- What the task asks
In this exercise, print only the lines of the records below from the one with "Click the right scroll arrow of list" through the one with "Where should I", inclusive. Pictures are not part of the copy.

- Given information
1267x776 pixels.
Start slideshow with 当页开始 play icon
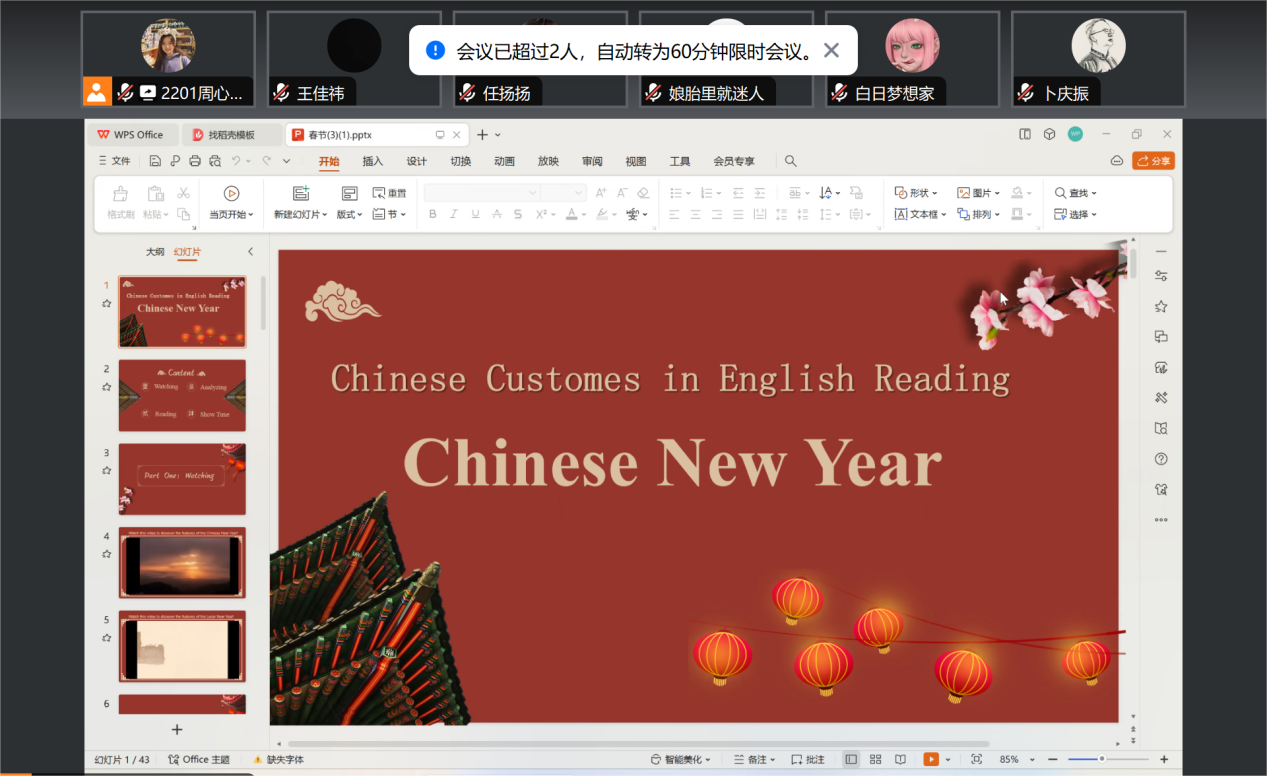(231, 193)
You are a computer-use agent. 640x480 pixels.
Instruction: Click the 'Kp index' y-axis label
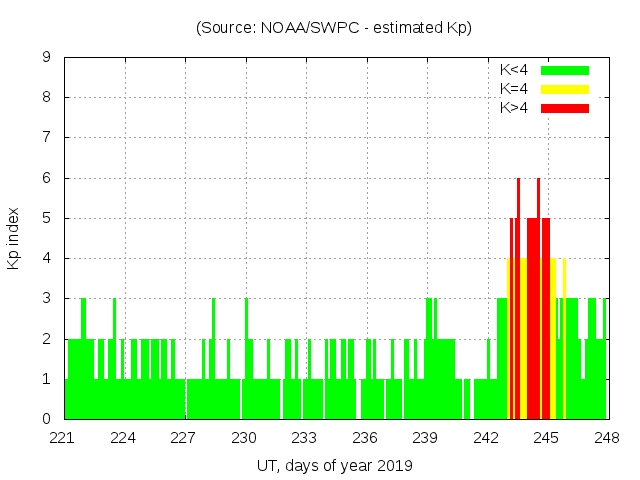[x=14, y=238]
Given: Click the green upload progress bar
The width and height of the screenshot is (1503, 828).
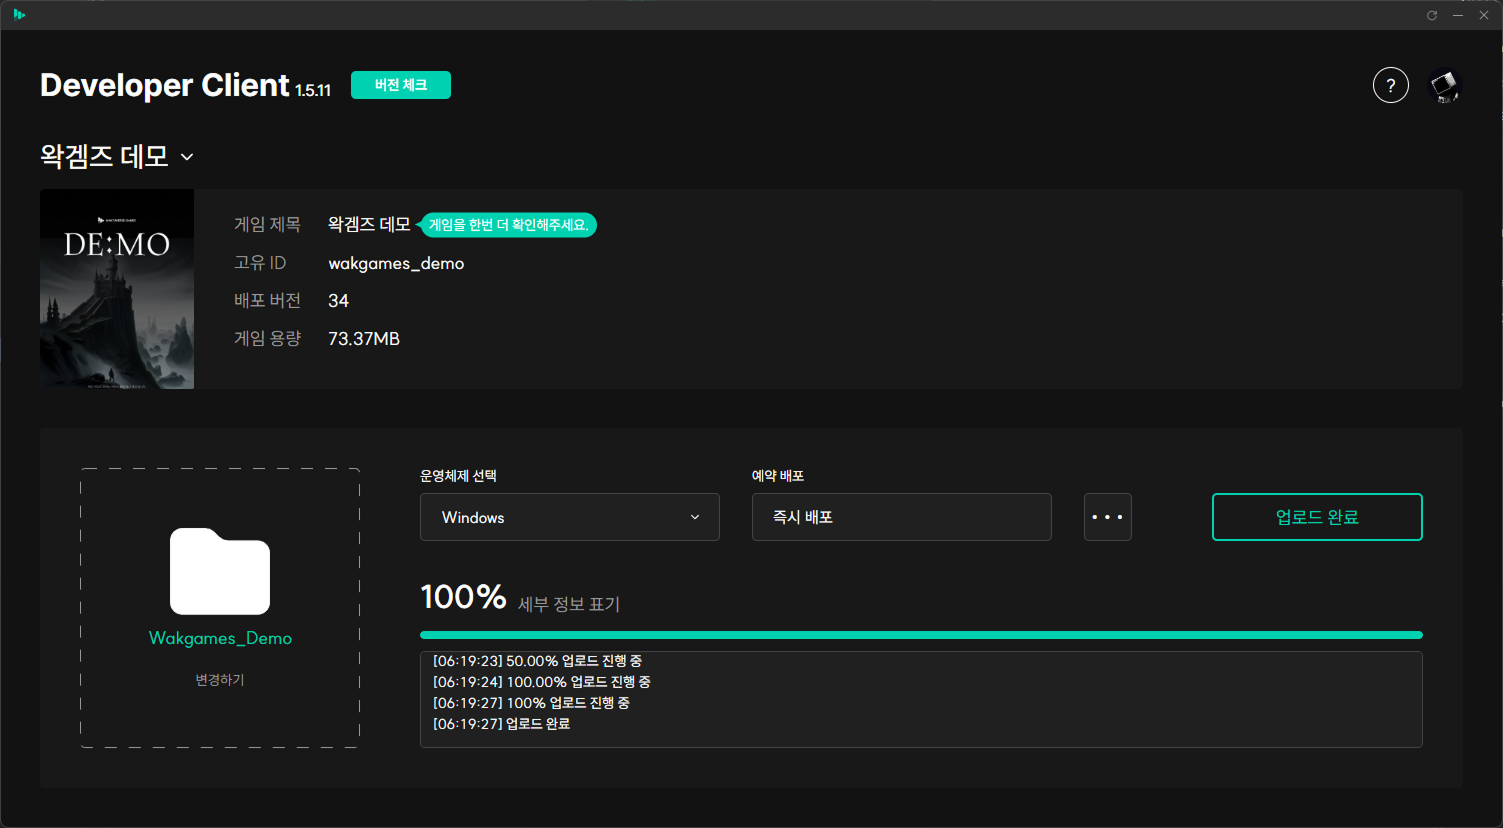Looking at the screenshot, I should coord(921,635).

* * *

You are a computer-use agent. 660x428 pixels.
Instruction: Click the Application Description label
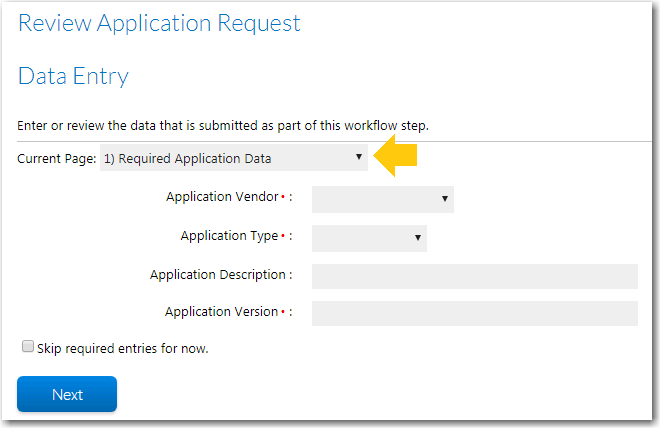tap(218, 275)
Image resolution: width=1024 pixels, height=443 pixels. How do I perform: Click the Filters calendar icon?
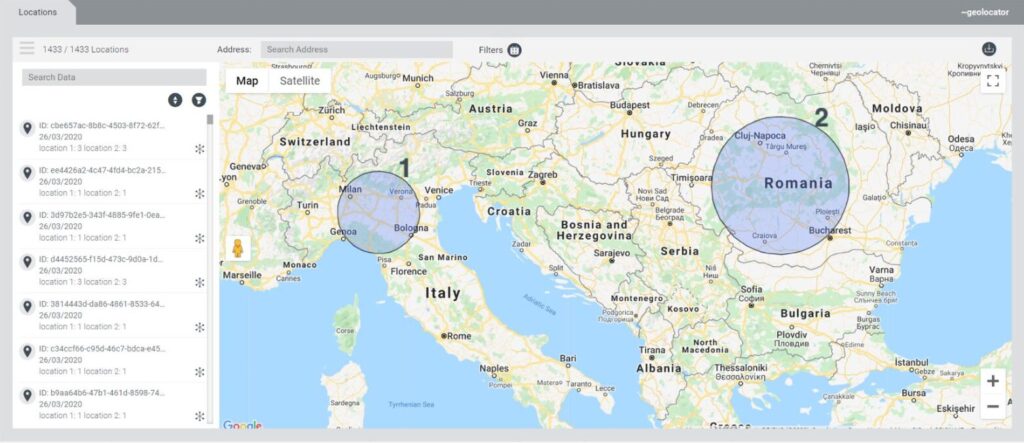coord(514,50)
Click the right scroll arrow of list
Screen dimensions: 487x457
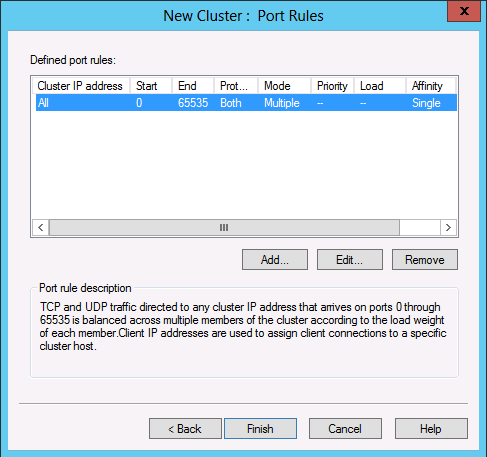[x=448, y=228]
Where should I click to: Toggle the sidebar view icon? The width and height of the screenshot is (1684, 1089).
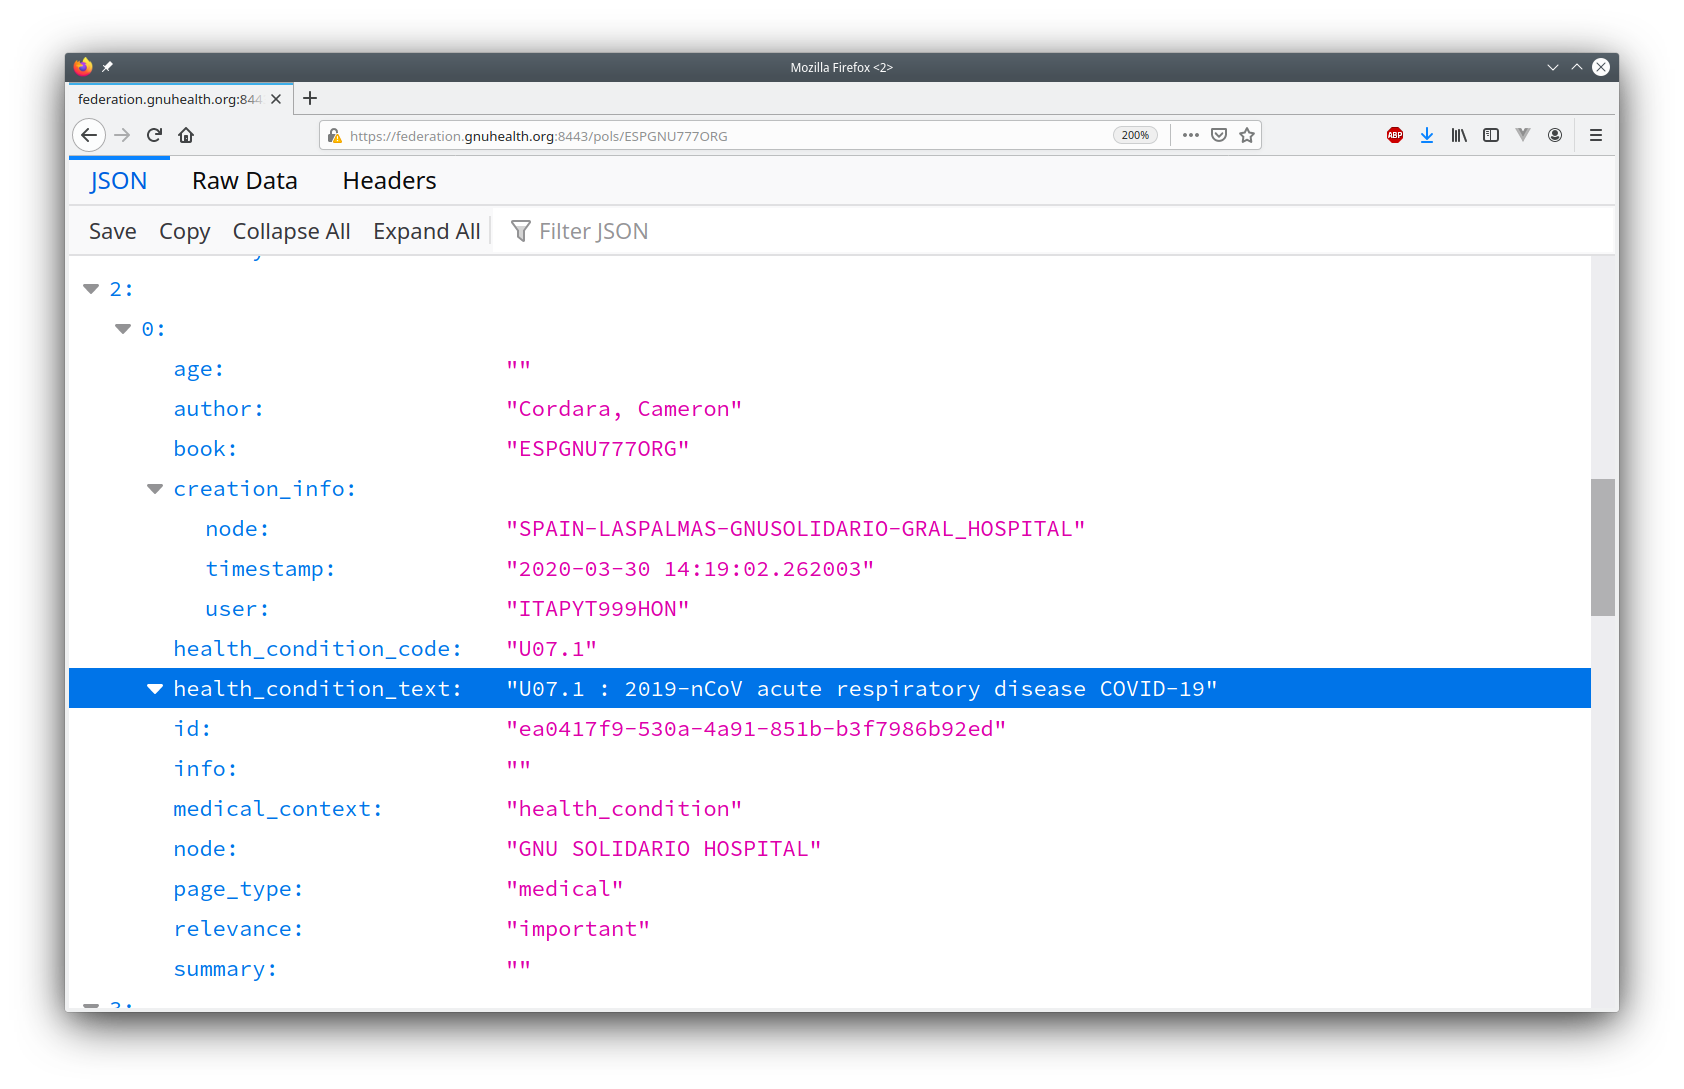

--

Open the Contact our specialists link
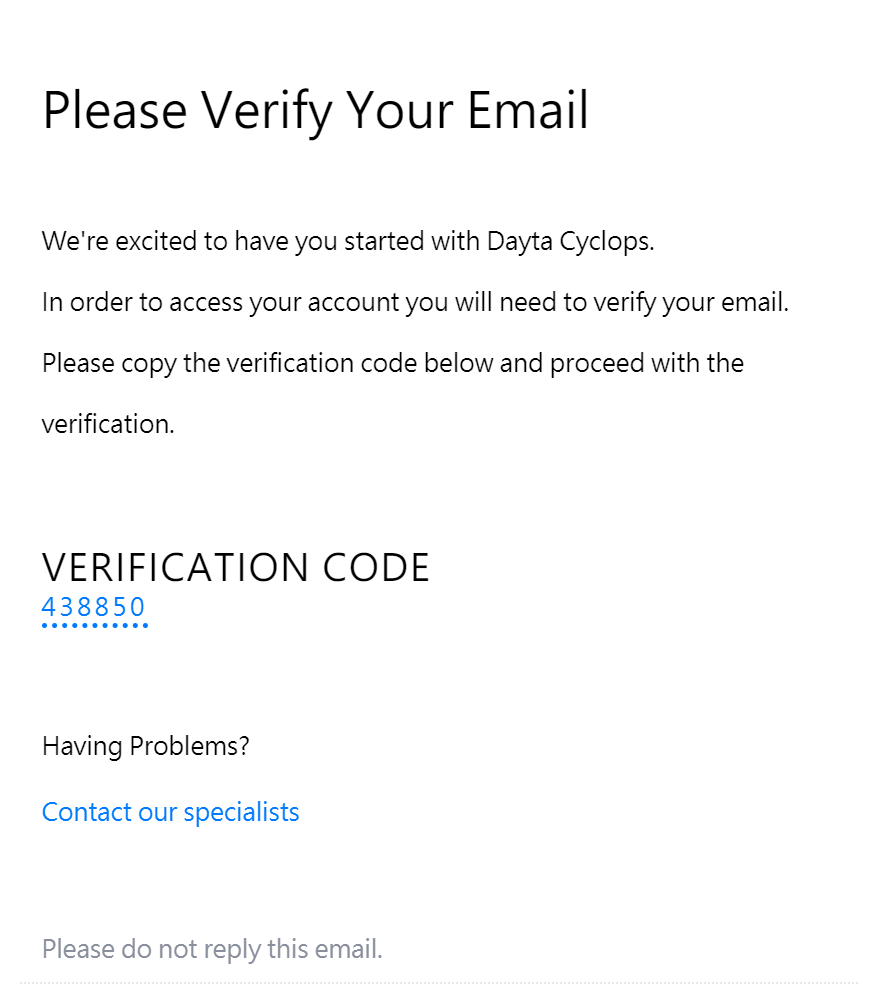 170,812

- Reply to the exercise
Click the right scroll arrow of list
Screen dimensions: 487x457
[x=448, y=228]
Where should I click to: Toggle the sidebar view icon? The width and height of the screenshot is (1684, 1089).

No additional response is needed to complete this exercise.